En rigolant, il m’avait dit : « Le cinéma les rend folles : regardez ! »

Il avait ouvert un tiroir rempli de photos de créatures plus ou moins dénudées , avec leur nom et leur numéro de téléphone. « Servez-vous !« , avait-il ajouté en me donnant une tape dans le dos. Je lui avais alors raconté que Louise Brooks, l’idole de mes vingt ans, avait écrit dans Lulu in Hollywood que toutes les filles qui veulent faire du cinéma sont soit des folles, soit des putes. Et le plus souvent les deux ensemble. Je n’en avais jamais douté.

Plus récemment, j’étais en consultation chez mon cardiologue – un demi-siècle s’était écoulé – lorsque le téléphone a sonné. Le docteur B. a répondu et entamé une conversation qui m’a paru bien longue. Un peu gêné, après avoir raccroché, il m’a confié :  » C’est un ami qui hésite à se faire opérer de la prostate. » « Pourquoi ? « , ai-je demandé. Il m’a répondu en ricanant : « Parce qu’il est producteur de cinéma et qu’il est persuadé que s’il ne peut plus baiser ses actrices, il ne sera plus rien dans le monde du cinéma. »

- **Données présentées**

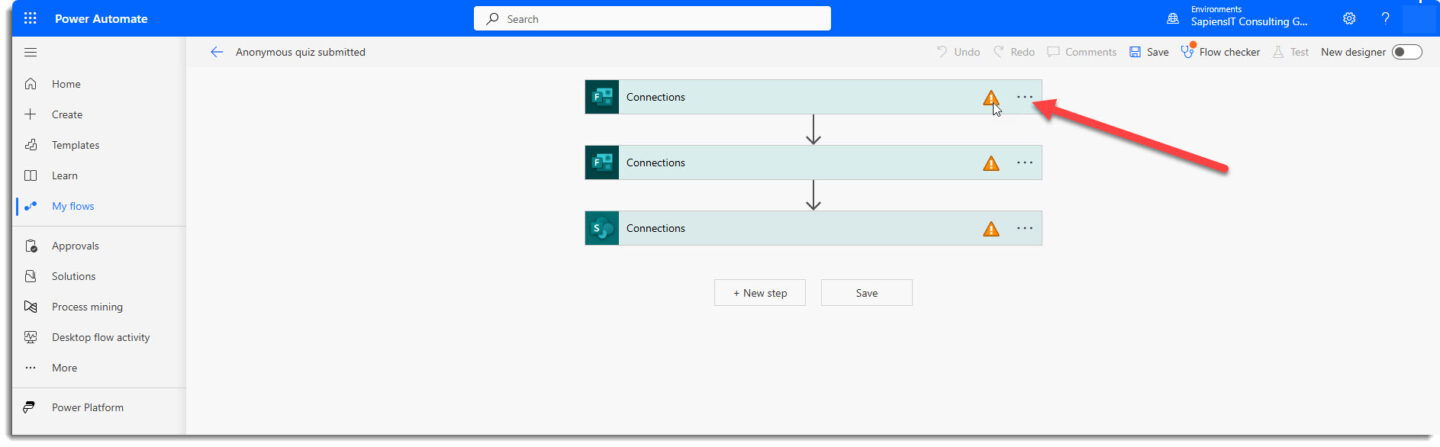Image resolution: width=1440 pixels, height=447 pixels.
Task: Go to My flows in sidebar
Action: [x=73, y=206]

- **Consignes**
• 1. Recopiez à l'identique le passage de l'extrait sur le cinéma compris entre « En rigolant, il » et « avais jamais douté. », bornes incluses.
• 2. Poursuivez, s'il vous plaît, l'extrait sur le cinéma à partir de sa dernière phrase.
Le matériel ci-dessus provient d'une autre source.

- **Réponses par consigne**
• 1.
En rigolant, il m’avait dit : « Le cinéma les rend folles : regardez ! »

Il avait ouvert un tiroir rempli de photos de créatures plus ou moins dénudées , avec leur nom et leur numéro de téléphone. « Servez-vous !« , avait-il ajouté en me donnant une tape dans le dos. Je lui avais alors raconté que Louise Brooks, l’idole de mes vingt ans, avait écrit dans Lulu in Hollywood que toutes les filles qui veulent faire du cinéma sont soit des folles, soit des putes. Et le plus souvent les deux ensemble. Je n’en avais jamais douté.

• 2.
Et maintenant après David Hamilton, voici le pig Weinstein, le magnat d’Hollywood, désigné à la vindicte populaire. Pas une actrice ou presque qui ne prétende avoir été harcelée ou violée par lui. Bientôt, ce sera un déshonneur de n’avoir pas été une victime de Harvey Weinstein. Chacun connaissait pourtant ses manières un peu rustres, son penchant pour les partouzes, la cocaïne et les filles faciles. Les soirées qu’il donnait sur son yacht amarré à Cannes pendant le Festival n’étaient boudées par personne. Sa réputation le précédait : il était le seigneur des pigs, celui qui affolait les nymphettes en celluloïd et qui s’octroyait un droit de cuissage depuis plus de vingt ans. Le voici devenu en quelques jours, comme D.S.K., le paria, l’homme qu’il faut haïr, l’homme qui, outre leur virginité, a dépouillé les femmes de leur dignité. Seul Oliver Stone l’a défendu. Il est vrai qu’ il s’est montré affable avec Poutine. Méfions-nous !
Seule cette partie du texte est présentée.